If I am honest I have no idea what the real issues are behind the proposed postal strike – pay, conditions and modernisation are the headlines.
What saddens me is the apparent demise of the postal service. It looks like it is coming to an end. I am sad as I think there is still something special about composing, writing and sending a letter. After all that’s why I have some really nice pens. The art of writing seems to be dying out with kids using laptops and phones to communicate!

My favourite Mont Blanc Pen - facing redundancy?
But what is happening is that the world is changing. Twitter is the new letter writing?
So what is left for the Post Office? Well, in my business, we still write letters and reports. We also send out some promotional literature. In fact, on the latter, we spend around £6,000 pa.
But the proposed strikes have made us think again – and last week we decided as a business that we are now going to concentrate on sending ‘letters’ by email – with no hard copy. And I can’t help wondering if this really could be the final nail in the coffin for Royal Mail.
“Technology is providing new ways of communicating,” City minister Lord Myners said today in an interview.

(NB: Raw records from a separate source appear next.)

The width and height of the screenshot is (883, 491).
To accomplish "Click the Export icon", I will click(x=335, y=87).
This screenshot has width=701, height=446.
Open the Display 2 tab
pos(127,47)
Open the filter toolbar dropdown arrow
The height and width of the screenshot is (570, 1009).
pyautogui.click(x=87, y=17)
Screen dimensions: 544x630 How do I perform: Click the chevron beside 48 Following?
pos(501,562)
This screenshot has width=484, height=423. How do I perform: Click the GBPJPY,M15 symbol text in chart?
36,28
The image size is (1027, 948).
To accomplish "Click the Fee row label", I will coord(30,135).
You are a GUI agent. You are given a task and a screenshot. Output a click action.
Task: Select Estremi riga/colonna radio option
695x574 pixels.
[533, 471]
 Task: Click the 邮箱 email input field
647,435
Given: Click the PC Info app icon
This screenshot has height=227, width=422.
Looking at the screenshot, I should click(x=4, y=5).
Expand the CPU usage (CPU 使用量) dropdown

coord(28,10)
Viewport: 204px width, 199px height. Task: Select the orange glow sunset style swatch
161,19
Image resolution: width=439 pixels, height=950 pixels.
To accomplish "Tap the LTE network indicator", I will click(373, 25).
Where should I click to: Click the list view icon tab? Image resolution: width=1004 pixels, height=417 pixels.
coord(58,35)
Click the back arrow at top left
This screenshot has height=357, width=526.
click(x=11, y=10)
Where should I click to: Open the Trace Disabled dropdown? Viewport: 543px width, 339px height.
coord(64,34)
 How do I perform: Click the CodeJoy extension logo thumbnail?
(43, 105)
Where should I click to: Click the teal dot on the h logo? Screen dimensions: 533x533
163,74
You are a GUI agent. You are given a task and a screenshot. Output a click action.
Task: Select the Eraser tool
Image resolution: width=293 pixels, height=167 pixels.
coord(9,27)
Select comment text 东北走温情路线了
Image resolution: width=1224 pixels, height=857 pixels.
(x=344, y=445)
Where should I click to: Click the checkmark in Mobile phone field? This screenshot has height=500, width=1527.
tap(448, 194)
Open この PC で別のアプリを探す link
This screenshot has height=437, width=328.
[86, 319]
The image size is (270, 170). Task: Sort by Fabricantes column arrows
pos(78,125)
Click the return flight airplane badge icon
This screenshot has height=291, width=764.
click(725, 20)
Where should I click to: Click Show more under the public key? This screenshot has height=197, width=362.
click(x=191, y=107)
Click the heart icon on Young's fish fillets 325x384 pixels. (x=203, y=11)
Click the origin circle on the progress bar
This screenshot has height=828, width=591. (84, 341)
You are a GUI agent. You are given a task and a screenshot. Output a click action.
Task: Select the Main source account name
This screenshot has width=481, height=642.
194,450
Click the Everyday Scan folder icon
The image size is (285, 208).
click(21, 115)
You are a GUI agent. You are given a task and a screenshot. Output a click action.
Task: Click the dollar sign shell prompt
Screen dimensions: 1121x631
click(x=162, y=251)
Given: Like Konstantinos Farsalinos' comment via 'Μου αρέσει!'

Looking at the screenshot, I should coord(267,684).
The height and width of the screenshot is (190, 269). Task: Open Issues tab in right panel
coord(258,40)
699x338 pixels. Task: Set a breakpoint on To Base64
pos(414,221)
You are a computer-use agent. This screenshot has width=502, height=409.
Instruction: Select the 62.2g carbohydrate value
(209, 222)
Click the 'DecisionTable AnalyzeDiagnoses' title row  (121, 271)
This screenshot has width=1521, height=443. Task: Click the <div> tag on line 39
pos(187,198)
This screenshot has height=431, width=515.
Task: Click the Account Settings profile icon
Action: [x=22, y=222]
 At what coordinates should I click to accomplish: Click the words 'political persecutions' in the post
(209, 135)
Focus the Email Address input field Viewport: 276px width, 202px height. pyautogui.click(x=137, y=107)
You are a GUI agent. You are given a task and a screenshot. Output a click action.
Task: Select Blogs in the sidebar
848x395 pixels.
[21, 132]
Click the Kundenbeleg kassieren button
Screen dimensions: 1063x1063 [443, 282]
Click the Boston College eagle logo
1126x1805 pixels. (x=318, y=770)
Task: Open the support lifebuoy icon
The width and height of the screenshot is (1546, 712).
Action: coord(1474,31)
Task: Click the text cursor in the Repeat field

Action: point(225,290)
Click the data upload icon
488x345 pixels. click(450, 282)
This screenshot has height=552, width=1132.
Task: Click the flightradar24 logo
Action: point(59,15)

And by striking – and thus taking away a service the Royal Mail looks like it will force business to look at other methods of communicating with its customers.
I was reminded of the 1989 Book by Charles Handy – The Age of Unreason – in which he starts by suggesting, “If you boil water and drop a frog in it – it jumps out immediately. However, if you put that frog in a pot of cold water and slowly heat it, the frog adapts its body temperature to that of the water until at 100 degrees centigrade it boils alive”
The moral seems to be that there are dangers for people who do not notice that the world is changing. And this is a real shame. Postmen (and women) provide more than just a delivery service – especially in rural parts. They are a key part of the community – just as Milkmen were years ago….
As I said at the outset, I don’t know what the really issues are – but it seems to me that “game over” will appear on a laptop screen soon. And we can save at least £6,000….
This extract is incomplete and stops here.